▶ [STATED GOAL]:
Rewrite the listing below so that every occurrence of "At what coordinates should I click to accomplish" becomes "Which point should be clicked to accomplish", with everything else left unchanged.
────────────────
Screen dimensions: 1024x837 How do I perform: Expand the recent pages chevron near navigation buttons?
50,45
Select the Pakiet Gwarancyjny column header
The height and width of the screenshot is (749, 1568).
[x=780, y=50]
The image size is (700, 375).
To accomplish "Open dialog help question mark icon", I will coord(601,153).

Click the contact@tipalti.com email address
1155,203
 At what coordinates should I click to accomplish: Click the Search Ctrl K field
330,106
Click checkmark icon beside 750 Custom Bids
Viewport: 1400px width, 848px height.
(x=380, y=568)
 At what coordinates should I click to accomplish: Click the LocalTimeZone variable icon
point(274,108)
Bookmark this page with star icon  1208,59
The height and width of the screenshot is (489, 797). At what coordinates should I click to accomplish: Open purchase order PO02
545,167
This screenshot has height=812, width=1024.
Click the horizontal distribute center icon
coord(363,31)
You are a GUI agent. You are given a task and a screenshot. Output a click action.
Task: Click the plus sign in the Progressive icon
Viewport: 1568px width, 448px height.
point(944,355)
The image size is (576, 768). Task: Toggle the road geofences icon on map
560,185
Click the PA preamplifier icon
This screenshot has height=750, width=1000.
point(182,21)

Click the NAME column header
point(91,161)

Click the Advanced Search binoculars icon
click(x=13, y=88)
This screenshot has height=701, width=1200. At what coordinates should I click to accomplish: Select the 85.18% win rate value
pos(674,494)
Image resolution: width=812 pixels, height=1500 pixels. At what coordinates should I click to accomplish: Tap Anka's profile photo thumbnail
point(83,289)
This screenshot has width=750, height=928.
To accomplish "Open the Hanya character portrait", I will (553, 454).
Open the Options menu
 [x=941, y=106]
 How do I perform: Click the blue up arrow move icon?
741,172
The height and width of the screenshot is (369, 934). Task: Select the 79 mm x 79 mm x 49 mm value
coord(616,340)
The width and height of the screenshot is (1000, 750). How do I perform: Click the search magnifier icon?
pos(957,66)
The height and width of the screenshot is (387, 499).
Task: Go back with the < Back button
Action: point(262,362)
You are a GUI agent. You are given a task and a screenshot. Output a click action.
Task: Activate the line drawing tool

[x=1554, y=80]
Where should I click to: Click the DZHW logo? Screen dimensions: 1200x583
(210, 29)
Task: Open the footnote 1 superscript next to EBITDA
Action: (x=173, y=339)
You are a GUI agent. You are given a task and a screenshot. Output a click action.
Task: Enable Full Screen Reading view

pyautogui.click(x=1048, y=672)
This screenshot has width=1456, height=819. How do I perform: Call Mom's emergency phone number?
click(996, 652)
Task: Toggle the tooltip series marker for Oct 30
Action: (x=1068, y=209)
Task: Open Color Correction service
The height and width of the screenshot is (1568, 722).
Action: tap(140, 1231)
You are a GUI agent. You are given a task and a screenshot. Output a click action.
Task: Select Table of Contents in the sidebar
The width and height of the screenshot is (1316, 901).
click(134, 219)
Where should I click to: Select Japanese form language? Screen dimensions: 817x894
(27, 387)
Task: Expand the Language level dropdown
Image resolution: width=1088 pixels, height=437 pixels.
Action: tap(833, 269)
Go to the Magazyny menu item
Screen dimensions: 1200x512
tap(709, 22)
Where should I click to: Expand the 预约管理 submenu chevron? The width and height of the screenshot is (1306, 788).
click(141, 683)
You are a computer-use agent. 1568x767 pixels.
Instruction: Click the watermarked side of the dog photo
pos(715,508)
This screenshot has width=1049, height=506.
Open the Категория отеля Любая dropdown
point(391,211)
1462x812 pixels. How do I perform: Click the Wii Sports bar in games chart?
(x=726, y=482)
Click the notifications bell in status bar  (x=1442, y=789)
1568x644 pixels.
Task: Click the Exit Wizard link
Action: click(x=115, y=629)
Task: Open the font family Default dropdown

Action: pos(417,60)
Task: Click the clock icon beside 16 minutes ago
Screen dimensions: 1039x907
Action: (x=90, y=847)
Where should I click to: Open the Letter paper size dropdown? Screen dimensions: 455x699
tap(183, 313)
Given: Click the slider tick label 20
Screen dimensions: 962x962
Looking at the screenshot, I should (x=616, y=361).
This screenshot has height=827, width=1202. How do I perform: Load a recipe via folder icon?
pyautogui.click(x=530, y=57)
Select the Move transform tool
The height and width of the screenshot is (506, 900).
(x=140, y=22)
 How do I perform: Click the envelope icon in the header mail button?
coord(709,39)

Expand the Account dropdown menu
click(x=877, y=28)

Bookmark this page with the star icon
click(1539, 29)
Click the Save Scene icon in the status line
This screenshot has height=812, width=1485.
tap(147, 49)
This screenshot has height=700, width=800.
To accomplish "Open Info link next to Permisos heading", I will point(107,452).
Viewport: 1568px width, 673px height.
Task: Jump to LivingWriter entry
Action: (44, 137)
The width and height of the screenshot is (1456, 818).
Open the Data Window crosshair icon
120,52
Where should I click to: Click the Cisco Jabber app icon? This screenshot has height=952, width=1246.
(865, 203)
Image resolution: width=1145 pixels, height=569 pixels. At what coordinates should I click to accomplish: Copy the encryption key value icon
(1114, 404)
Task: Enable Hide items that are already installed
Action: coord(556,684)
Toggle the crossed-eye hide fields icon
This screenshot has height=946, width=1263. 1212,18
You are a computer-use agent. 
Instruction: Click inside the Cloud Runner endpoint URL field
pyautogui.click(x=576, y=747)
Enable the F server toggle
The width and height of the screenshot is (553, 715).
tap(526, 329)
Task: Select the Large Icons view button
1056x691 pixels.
────────────────
▶ [RESULT FOR THIS TASK]:
Screen dimensions: 1024x837 How do I perform: Expand the recent pages chevron near navigation buttons?
50,45
Select the Pakiet Gwarancyjny column header
The height and width of the screenshot is (749, 1568).
[x=780, y=50]
The image size is (700, 375).
To accomplish "Open dialog help question mark icon", I will coord(601,153).

Click the contact@tipalti.com email address
1155,203
 Which point should be clicked to accomplish: Click the Search Ctrl K field
330,106
Click checkmark icon beside 750 Custom Bids
Viewport: 1400px width, 848px height.
(x=380, y=568)
 Which point should be clicked to accomplish: Click the LocalTimeZone variable icon
point(274,108)
Bookmark this page with star icon  1208,59
The height and width of the screenshot is (489, 797). Which point should be clicked to accomplish: Open purchase order PO02
545,167
This screenshot has height=812, width=1024.
Click the horizontal distribute center icon
coord(363,31)
You are a GUI agent. You are given a task and a screenshot. Output a click action.
Task: Click the plus sign in the Progressive icon
Viewport: 1568px width, 448px height.
point(944,355)
The image size is (576, 768). Task: Toggle the road geofences icon on map
560,185
Click the PA preamplifier icon
This screenshot has height=750, width=1000.
point(182,21)

Click the NAME column header
point(91,161)

Click the Advanced Search binoculars icon
click(x=13, y=88)
This screenshot has height=701, width=1200. Which point should be clicked to accomplish: Select the 85.18% win rate value
pos(674,494)
Image resolution: width=812 pixels, height=1500 pixels. Which point should be clicked to accomplish: Tap Anka's profile photo thumbnail
point(83,289)
This screenshot has width=750, height=928.
To accomplish "Open the Hanya character portrait", I will (553, 454).
Open the Options menu
 [x=941, y=106]
 How do I perform: Click the blue up arrow move icon?
741,172
The height and width of the screenshot is (369, 934). Task: Select the 79 mm x 79 mm x 49 mm value
coord(616,340)
The width and height of the screenshot is (1000, 750). How do I perform: Click the search magnifier icon?
pos(957,66)
The height and width of the screenshot is (387, 499).
Task: Go back with the < Back button
Action: point(262,362)
You are a GUI agent. You are given a task and a screenshot. Output a click action.
Task: Activate the line drawing tool

[x=1554, y=80]
Where should I click to: Click the DZHW logo? Screen dimensions: 1200x583
(210, 29)
Task: Open the footnote 1 superscript next to EBITDA
Action: (x=173, y=339)
You are a GUI agent. You are given a task and a screenshot. Output a click action.
Task: Enable Full Screen Reading view

pyautogui.click(x=1048, y=672)
This screenshot has width=1456, height=819. How do I perform: Call Mom's emergency phone number?
click(996, 652)
Task: Toggle the tooltip series marker for Oct 30
Action: (x=1068, y=209)
Task: Open Color Correction service
The height and width of the screenshot is (1568, 722).
Action: tap(140, 1231)
You are a GUI agent. You are given a task and a screenshot. Output a click action.
Task: Select Table of Contents in the sidebar
The width and height of the screenshot is (1316, 901).
click(134, 219)
Where should I click to: Select Japanese form language? Screen dimensions: 817x894
(27, 387)
Task: Expand the Language level dropdown
Image resolution: width=1088 pixels, height=437 pixels.
Action: tap(833, 269)
Go to the Magazyny menu item
Screen dimensions: 1200x512
tap(709, 22)
Where should I click to: Expand the 预约管理 submenu chevron? The width and height of the screenshot is (1306, 788).
click(141, 683)
You are a computer-use agent. 1568x767 pixels.
Instruction: Click the watermarked side of the dog photo
pos(715,508)
This screenshot has width=1049, height=506.
Open the Категория отеля Любая dropdown
point(391,211)
1462x812 pixels. How do I perform: Click the Wii Sports bar in games chart?
(x=726, y=482)
Click the notifications bell in status bar  (x=1442, y=789)
1568x644 pixels.
Task: Click the Exit Wizard link
Action: click(x=115, y=629)
Task: Open the font family Default dropdown

Action: pos(417,60)
Task: Click the clock icon beside 16 minutes ago
Screen dimensions: 1039x907
Action: (x=90, y=847)
Where should I click to: Open the Letter paper size dropdown? Screen dimensions: 455x699
tap(183, 313)
Given: Click the slider tick label 20
Screen dimensions: 962x962
Looking at the screenshot, I should (x=616, y=361).
This screenshot has height=827, width=1202. How do I perform: Load a recipe via folder icon?
pyautogui.click(x=530, y=57)
Select the Move transform tool
The height and width of the screenshot is (506, 900).
(x=140, y=22)
 How do I perform: Click the envelope icon in the header mail button?
coord(709,39)

Expand the Account dropdown menu
click(x=877, y=28)

Bookmark this page with the star icon
click(1539, 29)
Click the Save Scene icon in the status line
This screenshot has height=812, width=1485.
tap(147, 49)
This screenshot has height=700, width=800.
To accomplish "Open Info link next to Permisos heading", I will point(107,452).
Viewport: 1568px width, 673px height.
Task: Jump to LivingWriter entry
Action: (44, 137)
The width and height of the screenshot is (1456, 818).
Open the Data Window crosshair icon
120,52
Where should I click to: Click the Cisco Jabber app icon? This screenshot has height=952, width=1246.
(865, 203)
Image resolution: width=1145 pixels, height=569 pixels. Which point should be clicked to accomplish: Copy the encryption key value icon
(1114, 404)
Task: Enable Hide items that are already installed
Action: coord(556,684)
Toggle the crossed-eye hide fields icon
This screenshot has height=946, width=1263. 1212,18
You are a computer-use agent. 
Instruction: Click inside the Cloud Runner endpoint URL field
pyautogui.click(x=576, y=747)
Enable the F server toggle
The width and height of the screenshot is (553, 715).
tap(526, 329)
Task: Select the Large Icons view button
1056x691 pixels.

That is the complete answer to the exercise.